Provided text:

====

- Born: Chiang Yu-bou September 10, 1976 (age 49) Taipei, Taiwan
- Citizenship: Taiwan Canada
- Education: New York University (BS)
- Occupation: Businessman
- Spouse: Lin Heng-yi ​ ​(m. 2003; div. 2018)​
- Children: 2
- Parent(s): Chiang Hsiao-yung Chiang Fang Chi-yi
- Relatives: Chiang Kai-shek (great-grandfather) Chiang Ching-kuo (grandfather)

Chinese name
- Traditional Chinese: 蔣友柏
- Simplified Chinese: 蒋友柏

Standard Mandarin
- Hanyu Pinyin: Jiǎng You-bo
- Wade–Giles: Chiang Yu-bou

= Demos Chiang =

Taiwanese-Canadian businessman

Demos Yu-bou Chiang (蔣友柏; born 10 September 1976) is a Taiwanese and Canadian businessman. He founded DEM Inc. (橙果設計), a popular design studio in Taiwan in July 2003 and has served as its chairman since then. He is also known for being the great-grandson of the late Republic of China (ROC) President Chiang Kai-shek and the grandson of late President Chiang Ching-kuo. His grandmother was Faina Ipatyevna Vakhreva, also known as Chiang Fang-liang.

==Biography==
Born to Chiang Ching-kuo's third son Chiang Hsiao-yung and his wife Chiang Fang Chi-yi, he is the eldest of three sons. Demos Chiang was born and raised in Taipei until his grandfather's death in 1988. After his grandfather's death, Chiang's parents sent him to live in Canada and later the United States, though he still retained his ROC nationality, it also started the departure from politics for Demos' parents. Chiang received a bachelor's degree in Information Management from New York University in late 1990s. After graduating, Chiang worked in the entertainment and fashion industries in Taiwan, Hong Kong and Singapore, until founding DEM Inc. in 2003.

In Spring 2001, Chiang began a relationship with local starlet Lin Heng-yi, the daughter of Buddhist Tzu Chi General Hospital's then president Lin Hsin-jung. The couple married in February 2003; a daughter was born in 2003 and a son born in 2005. They divorced in July 2018.

Despite his pedigree and celebrity identity, Demos Chiang has repeatedly announced in recent years that he is not interested in political affairs. He has also accused both the Kuomintang and the Democratic Progressive Party for "poor political tactics", especially for utilizing Chiang Kai-shek and Chiang Ching-kuo as figures of worship or denigration. In contrast to other prominent members of the Chiang family, such as John Chiang and his mother Chiang Fang Chi-yi, Demos Chiang has expressed his belief that the controversies of his ancestors should be faced fairly and left to history. He started a personal blog in January 2008 to further explain his beliefs.

====

Data for analysis:
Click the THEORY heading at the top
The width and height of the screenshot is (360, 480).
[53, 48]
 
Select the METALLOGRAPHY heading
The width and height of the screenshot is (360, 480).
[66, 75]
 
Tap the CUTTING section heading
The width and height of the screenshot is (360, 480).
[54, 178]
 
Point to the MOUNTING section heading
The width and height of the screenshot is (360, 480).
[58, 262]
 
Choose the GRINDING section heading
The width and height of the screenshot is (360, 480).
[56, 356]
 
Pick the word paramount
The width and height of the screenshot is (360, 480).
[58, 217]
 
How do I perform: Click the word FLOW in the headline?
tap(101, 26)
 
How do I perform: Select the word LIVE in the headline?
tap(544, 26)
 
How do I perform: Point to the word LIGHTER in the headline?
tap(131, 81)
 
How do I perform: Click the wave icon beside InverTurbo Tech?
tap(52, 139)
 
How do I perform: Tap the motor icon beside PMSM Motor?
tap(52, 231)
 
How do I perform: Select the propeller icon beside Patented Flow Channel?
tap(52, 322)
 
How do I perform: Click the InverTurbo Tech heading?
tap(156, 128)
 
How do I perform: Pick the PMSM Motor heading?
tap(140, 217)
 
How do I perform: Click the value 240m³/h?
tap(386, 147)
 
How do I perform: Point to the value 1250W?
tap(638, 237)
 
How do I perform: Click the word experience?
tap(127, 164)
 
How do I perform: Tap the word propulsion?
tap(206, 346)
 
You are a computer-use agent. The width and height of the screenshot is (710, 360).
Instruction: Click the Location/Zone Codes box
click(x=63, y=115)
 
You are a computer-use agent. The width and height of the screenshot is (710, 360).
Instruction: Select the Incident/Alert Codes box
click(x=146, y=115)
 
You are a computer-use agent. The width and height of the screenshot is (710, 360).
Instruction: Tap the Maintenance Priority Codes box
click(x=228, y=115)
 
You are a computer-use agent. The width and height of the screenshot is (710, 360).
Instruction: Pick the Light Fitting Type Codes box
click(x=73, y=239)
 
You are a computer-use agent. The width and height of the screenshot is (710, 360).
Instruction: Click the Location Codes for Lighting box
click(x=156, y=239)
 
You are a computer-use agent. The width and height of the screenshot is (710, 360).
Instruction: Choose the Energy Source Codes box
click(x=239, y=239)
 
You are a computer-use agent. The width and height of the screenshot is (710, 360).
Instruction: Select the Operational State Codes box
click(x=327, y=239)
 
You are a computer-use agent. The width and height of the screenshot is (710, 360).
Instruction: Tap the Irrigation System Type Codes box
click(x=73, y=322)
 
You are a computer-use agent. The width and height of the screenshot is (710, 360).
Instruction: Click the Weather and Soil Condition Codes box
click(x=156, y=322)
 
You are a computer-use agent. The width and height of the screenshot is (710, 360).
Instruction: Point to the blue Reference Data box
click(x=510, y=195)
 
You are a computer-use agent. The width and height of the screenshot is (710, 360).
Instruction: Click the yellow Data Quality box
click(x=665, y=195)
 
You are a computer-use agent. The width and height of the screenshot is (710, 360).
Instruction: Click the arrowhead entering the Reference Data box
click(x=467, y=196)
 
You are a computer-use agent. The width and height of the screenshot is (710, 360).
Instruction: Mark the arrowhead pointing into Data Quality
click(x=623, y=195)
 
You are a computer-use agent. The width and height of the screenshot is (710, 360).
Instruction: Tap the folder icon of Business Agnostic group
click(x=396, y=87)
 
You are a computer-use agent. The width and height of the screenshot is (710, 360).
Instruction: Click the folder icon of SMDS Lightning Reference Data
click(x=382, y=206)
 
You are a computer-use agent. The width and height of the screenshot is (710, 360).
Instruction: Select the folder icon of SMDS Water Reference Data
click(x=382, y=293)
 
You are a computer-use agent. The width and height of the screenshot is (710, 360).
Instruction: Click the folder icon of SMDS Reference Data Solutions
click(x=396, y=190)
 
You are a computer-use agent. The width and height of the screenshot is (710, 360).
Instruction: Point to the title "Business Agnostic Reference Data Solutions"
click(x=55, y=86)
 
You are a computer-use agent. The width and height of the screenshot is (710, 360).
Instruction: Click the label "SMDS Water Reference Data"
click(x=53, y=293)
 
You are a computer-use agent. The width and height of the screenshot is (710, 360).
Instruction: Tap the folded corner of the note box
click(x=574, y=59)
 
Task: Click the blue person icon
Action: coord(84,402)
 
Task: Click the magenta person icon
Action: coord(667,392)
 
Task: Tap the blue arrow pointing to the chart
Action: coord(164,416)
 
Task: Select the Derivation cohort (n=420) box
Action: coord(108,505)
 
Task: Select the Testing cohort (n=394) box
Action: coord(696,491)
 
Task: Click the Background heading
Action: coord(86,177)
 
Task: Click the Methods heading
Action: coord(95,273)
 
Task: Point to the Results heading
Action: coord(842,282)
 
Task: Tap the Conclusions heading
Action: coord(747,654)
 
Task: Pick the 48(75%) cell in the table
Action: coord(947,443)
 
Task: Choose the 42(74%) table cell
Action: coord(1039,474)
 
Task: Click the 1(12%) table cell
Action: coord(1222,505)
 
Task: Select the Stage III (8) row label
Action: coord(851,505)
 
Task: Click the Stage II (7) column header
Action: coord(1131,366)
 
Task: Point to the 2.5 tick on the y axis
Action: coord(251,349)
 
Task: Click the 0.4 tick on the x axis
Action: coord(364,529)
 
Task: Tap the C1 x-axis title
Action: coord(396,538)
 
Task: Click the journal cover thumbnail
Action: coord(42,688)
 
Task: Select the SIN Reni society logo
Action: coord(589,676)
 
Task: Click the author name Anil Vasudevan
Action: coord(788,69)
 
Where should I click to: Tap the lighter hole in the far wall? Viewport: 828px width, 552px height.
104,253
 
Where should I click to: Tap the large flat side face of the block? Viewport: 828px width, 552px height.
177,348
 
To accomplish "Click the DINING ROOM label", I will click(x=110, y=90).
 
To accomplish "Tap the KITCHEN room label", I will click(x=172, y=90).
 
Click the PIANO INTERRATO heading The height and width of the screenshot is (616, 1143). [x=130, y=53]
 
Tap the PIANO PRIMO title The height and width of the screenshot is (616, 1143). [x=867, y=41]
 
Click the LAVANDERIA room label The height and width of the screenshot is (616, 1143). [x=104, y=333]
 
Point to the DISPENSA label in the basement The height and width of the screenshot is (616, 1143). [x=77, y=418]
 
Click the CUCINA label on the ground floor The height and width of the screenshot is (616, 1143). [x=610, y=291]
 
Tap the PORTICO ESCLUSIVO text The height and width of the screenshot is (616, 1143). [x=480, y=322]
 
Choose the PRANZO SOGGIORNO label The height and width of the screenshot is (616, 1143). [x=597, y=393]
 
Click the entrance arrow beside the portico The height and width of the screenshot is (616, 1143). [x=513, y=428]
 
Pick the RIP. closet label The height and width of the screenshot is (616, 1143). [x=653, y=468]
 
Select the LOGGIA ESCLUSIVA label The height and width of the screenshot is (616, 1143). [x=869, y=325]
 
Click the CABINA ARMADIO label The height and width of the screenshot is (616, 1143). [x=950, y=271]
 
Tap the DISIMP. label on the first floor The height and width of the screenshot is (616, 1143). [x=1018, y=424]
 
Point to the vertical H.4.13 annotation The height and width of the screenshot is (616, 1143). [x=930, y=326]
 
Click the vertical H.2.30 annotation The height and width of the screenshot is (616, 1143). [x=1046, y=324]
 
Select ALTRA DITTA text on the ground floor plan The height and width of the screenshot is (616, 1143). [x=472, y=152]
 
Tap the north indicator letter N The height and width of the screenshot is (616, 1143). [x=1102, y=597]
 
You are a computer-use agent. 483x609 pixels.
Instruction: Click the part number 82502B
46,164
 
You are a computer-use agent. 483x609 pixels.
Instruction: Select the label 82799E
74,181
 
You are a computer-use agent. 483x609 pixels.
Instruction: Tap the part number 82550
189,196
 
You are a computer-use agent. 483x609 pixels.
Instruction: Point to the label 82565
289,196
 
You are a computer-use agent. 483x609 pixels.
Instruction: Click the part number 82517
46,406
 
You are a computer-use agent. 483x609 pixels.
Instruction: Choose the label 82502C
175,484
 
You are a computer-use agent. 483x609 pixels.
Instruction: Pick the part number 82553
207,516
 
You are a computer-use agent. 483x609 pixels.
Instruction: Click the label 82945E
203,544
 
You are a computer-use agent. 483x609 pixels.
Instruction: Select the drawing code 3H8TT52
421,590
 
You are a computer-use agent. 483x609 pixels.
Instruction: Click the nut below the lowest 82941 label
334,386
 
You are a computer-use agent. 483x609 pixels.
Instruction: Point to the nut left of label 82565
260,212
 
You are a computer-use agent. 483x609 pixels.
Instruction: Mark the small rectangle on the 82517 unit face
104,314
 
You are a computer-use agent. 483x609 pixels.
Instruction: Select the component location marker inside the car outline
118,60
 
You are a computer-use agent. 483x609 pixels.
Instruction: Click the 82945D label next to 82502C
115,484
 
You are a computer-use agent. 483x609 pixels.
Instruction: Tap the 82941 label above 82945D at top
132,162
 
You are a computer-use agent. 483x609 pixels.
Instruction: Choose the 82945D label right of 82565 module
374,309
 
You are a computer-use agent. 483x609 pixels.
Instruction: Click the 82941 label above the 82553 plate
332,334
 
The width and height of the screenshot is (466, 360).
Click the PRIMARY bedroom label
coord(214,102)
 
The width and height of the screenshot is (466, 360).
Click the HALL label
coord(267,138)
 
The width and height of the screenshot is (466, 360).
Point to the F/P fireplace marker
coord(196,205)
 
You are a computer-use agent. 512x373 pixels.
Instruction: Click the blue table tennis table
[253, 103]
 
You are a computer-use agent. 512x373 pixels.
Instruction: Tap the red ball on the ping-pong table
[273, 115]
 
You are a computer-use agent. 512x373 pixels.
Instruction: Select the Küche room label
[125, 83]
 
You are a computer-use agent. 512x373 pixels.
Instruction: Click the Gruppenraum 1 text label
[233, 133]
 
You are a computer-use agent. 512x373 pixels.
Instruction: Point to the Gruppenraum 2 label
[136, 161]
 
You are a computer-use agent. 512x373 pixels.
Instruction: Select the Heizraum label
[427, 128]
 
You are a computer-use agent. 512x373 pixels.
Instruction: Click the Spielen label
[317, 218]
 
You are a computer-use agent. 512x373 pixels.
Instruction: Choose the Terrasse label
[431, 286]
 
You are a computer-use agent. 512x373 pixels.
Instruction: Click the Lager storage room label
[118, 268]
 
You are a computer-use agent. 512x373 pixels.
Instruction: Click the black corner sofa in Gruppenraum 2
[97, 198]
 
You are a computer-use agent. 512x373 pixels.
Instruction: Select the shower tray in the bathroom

====

Brief: According to the Demos Chiang profile, in what month and year did he found DEM Inc.? Answer using only the Demos Chiang profile and nothing from the listing.

Written response: July 2003